[INSTRUCTIONS TO FOLLOW]: After finding the line with "https://www.ilike-movie.com (551, 2028)" in the data below, set down exactly each line through the one with "Read More (74, 697)", inclusive, and stop there.

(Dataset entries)

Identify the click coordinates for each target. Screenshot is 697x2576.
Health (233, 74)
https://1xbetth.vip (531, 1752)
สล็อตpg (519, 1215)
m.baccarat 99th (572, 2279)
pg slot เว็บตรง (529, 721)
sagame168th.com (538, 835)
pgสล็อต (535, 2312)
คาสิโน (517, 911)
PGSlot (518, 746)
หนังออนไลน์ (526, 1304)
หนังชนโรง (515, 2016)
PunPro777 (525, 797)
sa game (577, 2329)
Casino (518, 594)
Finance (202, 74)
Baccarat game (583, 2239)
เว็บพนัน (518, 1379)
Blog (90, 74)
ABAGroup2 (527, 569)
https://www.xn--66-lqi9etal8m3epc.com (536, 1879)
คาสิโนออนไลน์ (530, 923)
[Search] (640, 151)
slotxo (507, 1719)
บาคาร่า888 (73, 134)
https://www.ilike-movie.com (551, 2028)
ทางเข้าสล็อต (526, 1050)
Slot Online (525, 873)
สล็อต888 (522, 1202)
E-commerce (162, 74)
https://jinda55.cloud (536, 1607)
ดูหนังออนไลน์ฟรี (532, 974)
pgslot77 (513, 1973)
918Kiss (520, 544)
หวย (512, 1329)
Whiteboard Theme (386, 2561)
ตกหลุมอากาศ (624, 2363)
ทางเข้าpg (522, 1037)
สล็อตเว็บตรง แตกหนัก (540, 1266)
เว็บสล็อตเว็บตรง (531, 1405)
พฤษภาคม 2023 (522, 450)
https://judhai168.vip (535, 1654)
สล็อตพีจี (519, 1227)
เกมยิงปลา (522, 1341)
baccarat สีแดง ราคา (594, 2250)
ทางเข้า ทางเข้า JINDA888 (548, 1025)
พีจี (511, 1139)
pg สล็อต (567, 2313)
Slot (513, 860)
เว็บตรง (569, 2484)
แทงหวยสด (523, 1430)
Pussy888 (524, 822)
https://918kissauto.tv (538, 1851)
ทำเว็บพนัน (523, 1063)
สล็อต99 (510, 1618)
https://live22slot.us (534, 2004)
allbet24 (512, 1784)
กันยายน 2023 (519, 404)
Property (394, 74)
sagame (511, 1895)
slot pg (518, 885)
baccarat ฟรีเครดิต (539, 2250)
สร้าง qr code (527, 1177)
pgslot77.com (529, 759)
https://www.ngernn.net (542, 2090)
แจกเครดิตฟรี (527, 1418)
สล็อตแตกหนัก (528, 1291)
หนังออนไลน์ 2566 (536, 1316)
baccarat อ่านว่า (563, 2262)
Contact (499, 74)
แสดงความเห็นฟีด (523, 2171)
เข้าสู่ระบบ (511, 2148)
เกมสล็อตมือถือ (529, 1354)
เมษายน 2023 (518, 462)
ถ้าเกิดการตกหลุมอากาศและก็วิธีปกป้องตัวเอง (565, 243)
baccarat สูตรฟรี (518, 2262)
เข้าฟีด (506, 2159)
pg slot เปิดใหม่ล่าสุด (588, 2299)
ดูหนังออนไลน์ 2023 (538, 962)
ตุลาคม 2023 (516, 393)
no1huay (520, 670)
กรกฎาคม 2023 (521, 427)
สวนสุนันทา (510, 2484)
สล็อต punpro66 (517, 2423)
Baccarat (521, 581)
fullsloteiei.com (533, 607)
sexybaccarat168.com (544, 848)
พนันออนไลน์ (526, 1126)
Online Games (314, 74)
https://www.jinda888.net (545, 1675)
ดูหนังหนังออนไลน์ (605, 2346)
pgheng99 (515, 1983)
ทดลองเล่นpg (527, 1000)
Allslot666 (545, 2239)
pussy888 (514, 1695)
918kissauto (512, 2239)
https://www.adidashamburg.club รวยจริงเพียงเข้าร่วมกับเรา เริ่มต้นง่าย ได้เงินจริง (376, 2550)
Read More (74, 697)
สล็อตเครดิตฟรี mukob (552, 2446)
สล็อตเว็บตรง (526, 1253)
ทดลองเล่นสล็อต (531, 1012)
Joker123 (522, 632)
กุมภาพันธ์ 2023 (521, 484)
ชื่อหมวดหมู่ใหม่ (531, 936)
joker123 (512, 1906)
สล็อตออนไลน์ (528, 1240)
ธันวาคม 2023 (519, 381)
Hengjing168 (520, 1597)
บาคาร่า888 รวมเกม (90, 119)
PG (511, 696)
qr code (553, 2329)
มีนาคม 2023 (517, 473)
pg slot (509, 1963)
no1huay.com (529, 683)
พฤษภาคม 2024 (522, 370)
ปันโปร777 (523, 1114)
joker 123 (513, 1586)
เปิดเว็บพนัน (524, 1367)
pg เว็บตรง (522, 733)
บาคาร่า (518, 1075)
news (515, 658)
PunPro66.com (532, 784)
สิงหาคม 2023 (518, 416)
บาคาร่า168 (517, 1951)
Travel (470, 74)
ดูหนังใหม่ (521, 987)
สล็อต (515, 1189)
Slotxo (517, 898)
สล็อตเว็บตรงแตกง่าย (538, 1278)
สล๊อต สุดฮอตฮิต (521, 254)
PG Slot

[ANSWER TO THE EXERCISE]:
https://www.ilike-movie.com (551, 2028)
ทางเข้าสล็อต (526, 1050)
Slot Online (525, 873)
สล็อต888 (522, 1202)
E-commerce (162, 74)
https://jinda55.cloud (536, 1607)
ดูหนังออนไลน์ฟรี (532, 974)
pgslot77 (513, 1973)
918Kiss (520, 544)
หวย (512, 1329)
Whiteboard Theme (386, 2561)
ตกหลุมอากาศ (624, 2363)
ทางเข้าpg (522, 1037)
สล็อตเว็บตรง แตกหนัก (540, 1266)
เว็บสล็อตเว็บตรง (531, 1405)
พฤษภาคม 2023 (522, 450)
https://judhai168.vip (535, 1654)
สล็อตพีจี (519, 1227)
เกมยิงปลา (522, 1341)
baccarat สีแดง ราคา (594, 2250)
ทางเข้า ทางเข้า JINDA888 (548, 1025)
พีจี (511, 1139)
pg สล็อต (567, 2313)
Slot (513, 860)
เว็บตรง (569, 2484)
แทงหวยสด (523, 1430)
Pussy888 (524, 822)
https://918kissauto.tv (538, 1851)
ทำเว็บพนัน (523, 1063)
สล็อต99 (510, 1618)
https://live22slot.us (534, 2004)
allbet24 (512, 1784)
กันยายน 2023 (519, 404)
Property (394, 74)
sagame (511, 1895)
slot pg (518, 885)
baccarat ฟรีเครดิต (539, 2250)
สร้าง qr code (527, 1177)
pgslot77.com (529, 759)
https://www.ngernn.net (542, 2090)
แจกเครดิตฟรี (527, 1418)
สล็อตแตกหนัก (528, 1291)
หนังออนไลน์ 2566 (536, 1316)
baccarat อ่านว่า (563, 2262)
Contact (499, 74)
แสดงความเห็นฟีด (523, 2171)
เข้าสู่ระบบ (511, 2148)
เกมสล็อตมือถือ (529, 1354)
เมษายน 2023 (518, 462)
ถ้าเกิดการตกหลุมอากาศและก็วิธีปกป้องตัวเอง (565, 243)
baccarat สูตรฟรี (518, 2262)
เข้าฟีด (506, 2159)
pg slot เปิดใหม่ล่าสุด (588, 2299)
ดูหนังออนไลน์ 2023 (538, 962)
ตุลาคม 2023 (516, 393)
no1huay (520, 670)
กรกฎาคม 2023 (521, 427)
สวนสุนันทา (510, 2484)
สล็อต punpro66 (517, 2423)
Baccarat (521, 581)
fullsloteiei.com (533, 607)
sexybaccarat168.com (544, 848)
พนันออนไลน์ (526, 1126)
Online Games (314, 74)
https://www.jinda888.net (545, 1675)
ดูหนังหนังออนไลน์ (605, 2346)
pgheng99 (515, 1983)
ทดลองเล่นpg (527, 1000)
Allslot666 (545, 2239)
pussy888 (514, 1695)
918kissauto (512, 2239)
https://www.adidashamburg.club รวยจริงเพียงเข้าร่วมกับเรา เริ่มต้นง่าย ได้เงินจริง (376, 2550)
Read More (74, 697)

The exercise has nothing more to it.